A horse race is a competition in which horses compete against each other for a prize. This can be in the form of a cash prize or trophies awarded for the winner, or a percentage of the money wagered on the winner (in the case of parimutuel betting). The most famous horse races are the Triple Crown of Thoroughbred racing: the Kentucky Derby, Preakness Stakes and Belmont Stakes.

The Derby is the longest of all horse races and tests a thoroughbred’s stamina. The race is held annually at Churchill Downs in Louisville, Kentucky. The Kentucky Derby was first run in 1875. The Derby is the most popular and well-known race in horseracing, drawing an average crowd of over 80,000 spectators each year.

Spectators watch from luxury boxes in Millionaires Row and the crowded infield, where thousands of people drink and eat. The Kentucky Derby’s purse is the highest of all horse races and attracts many bettors.

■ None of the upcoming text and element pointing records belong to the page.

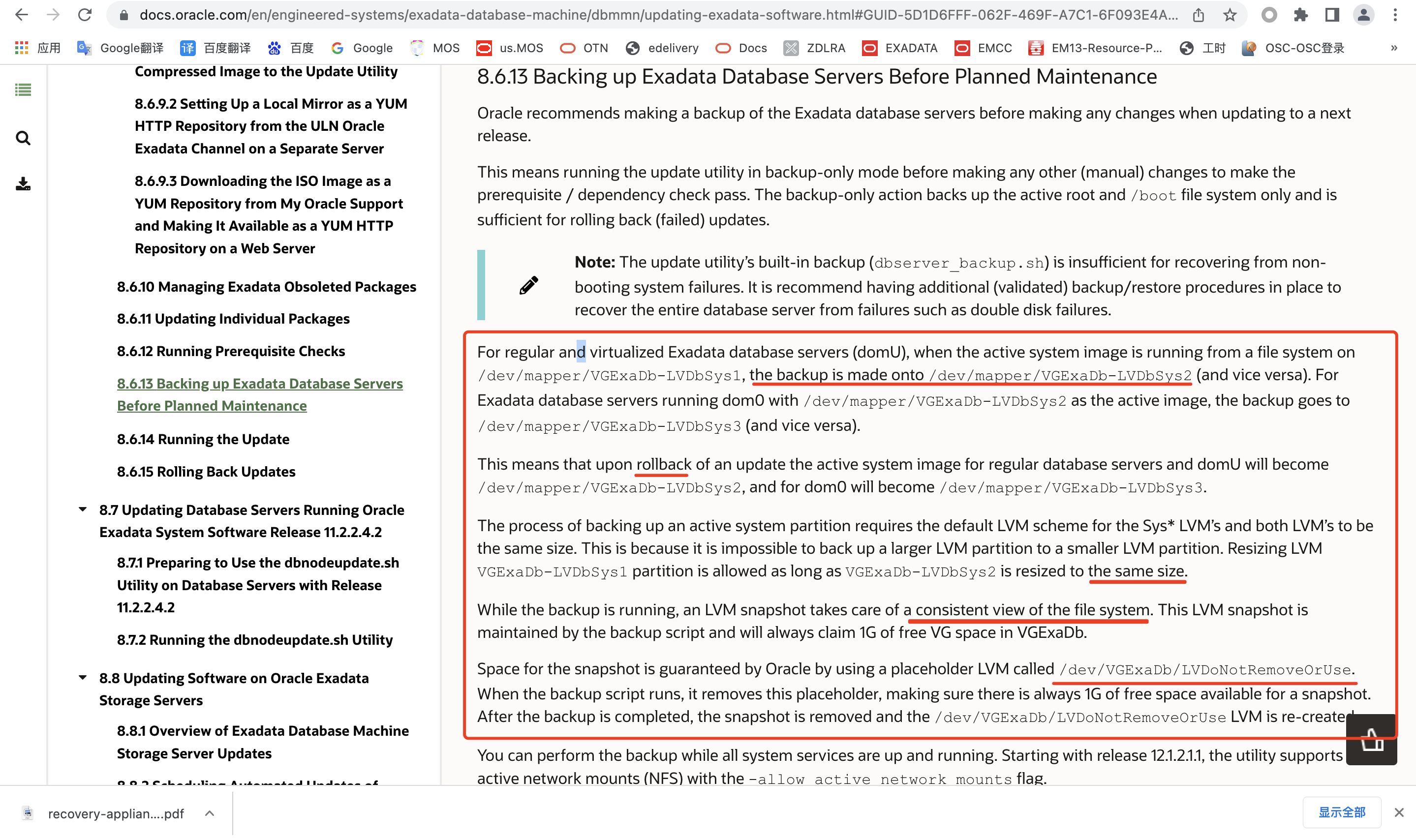Reload the page with refresh button
The width and height of the screenshot is (1416, 840).
click(85, 15)
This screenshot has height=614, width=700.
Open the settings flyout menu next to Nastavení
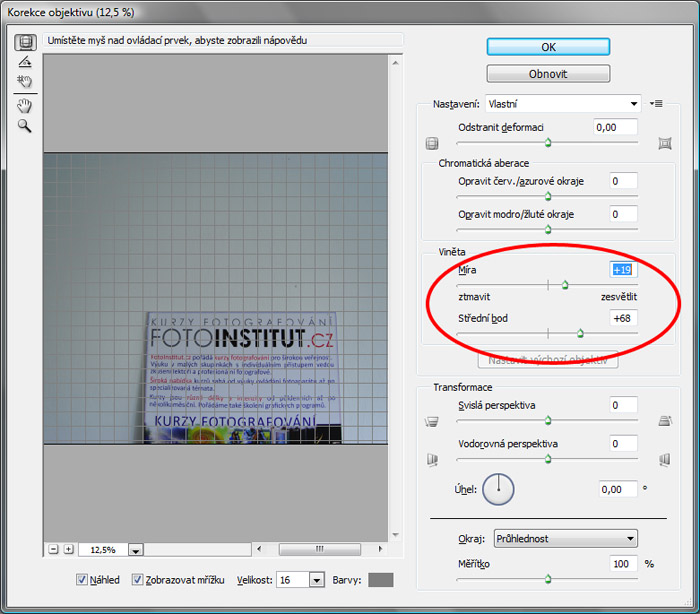(x=657, y=103)
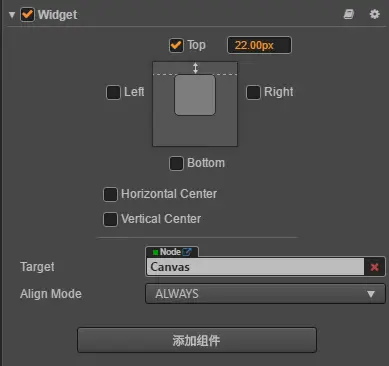Click the 添加组件 add component button
Viewport: 389px width, 366px height.
[197, 340]
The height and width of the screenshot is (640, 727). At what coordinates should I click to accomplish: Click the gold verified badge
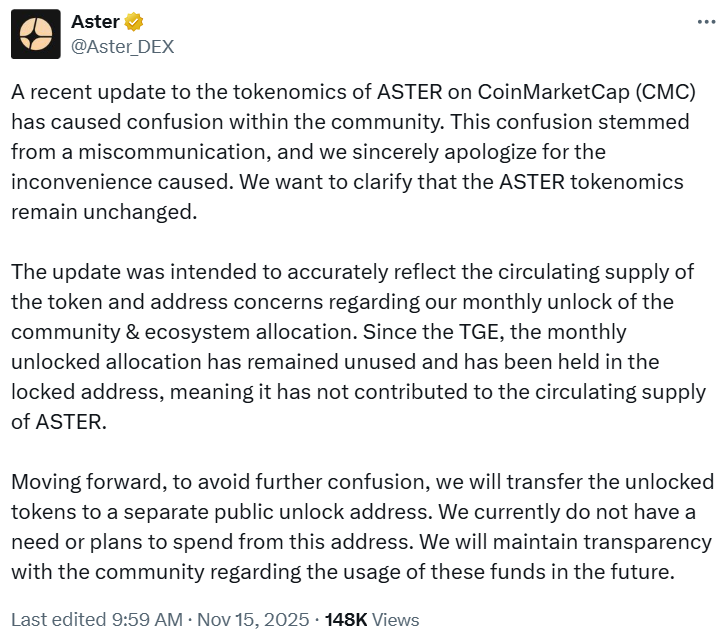[x=132, y=22]
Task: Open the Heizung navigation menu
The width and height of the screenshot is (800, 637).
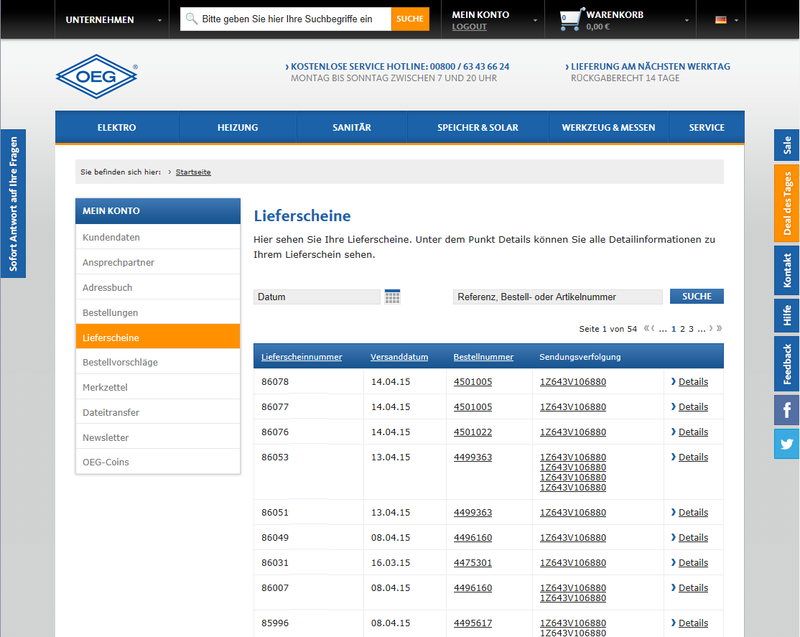Action: [237, 127]
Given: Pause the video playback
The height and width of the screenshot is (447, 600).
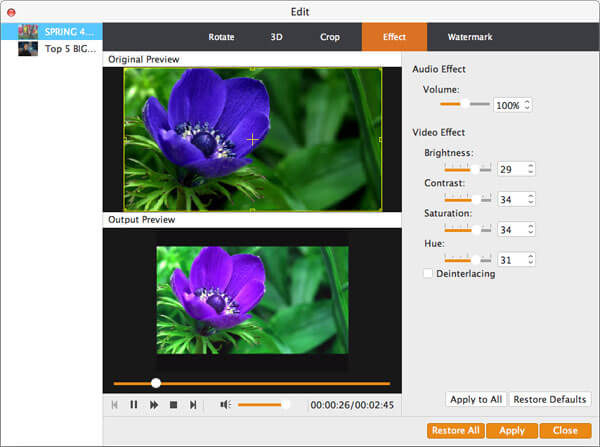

In recent years, several horse deaths have occurred at the track, most notably 30 horses at Santa Anita in 2019. This led to a series of safety reforms that were adopted nationally. Protocol now requires a necropsy after each death, as well as an analysis of contributing factors and interviews with stakeholders.

But the biggest problem with horseracing is that the sport’s business model is built on the exploitation of innocent horses. Behind the romanticized facade is a world of injuries, drug abuse, gruesome breakdowns and slaughter. While horse racing aficionados often turn a blind eye to the cruelty, the truth is that it’s a systemic issue baked into the sport.

There are few things more heartbreaking than watching a beloved racehorse collapse during or after a race. When this happens, the horse is typically euthanized to prevent further injury or pain. A catastrophic breakdown can be caused by a variety of issues, including a torn suspensory ligament (suspension desmitis), a fractured fetlock or hindquarters, or a lameness.

Most horses are pushed beyond their limits and given cocktails of legal and illegal drugs intended to mask injuries, increase performance, and enhance endurance. As a result, many horses will bleed from the lungs during or after a race—a condition known as exercise-induced pulmonary hemorrhage (EIPH). Many of these bleeding, injured, and exhausted animals are shipped to slaughterhouses in Mexico and Canada, where they face brutal end-of-life processing. But there are a handful of independent, nonprofit horse rescues that network, fundraise and work tirelessly to save these horses.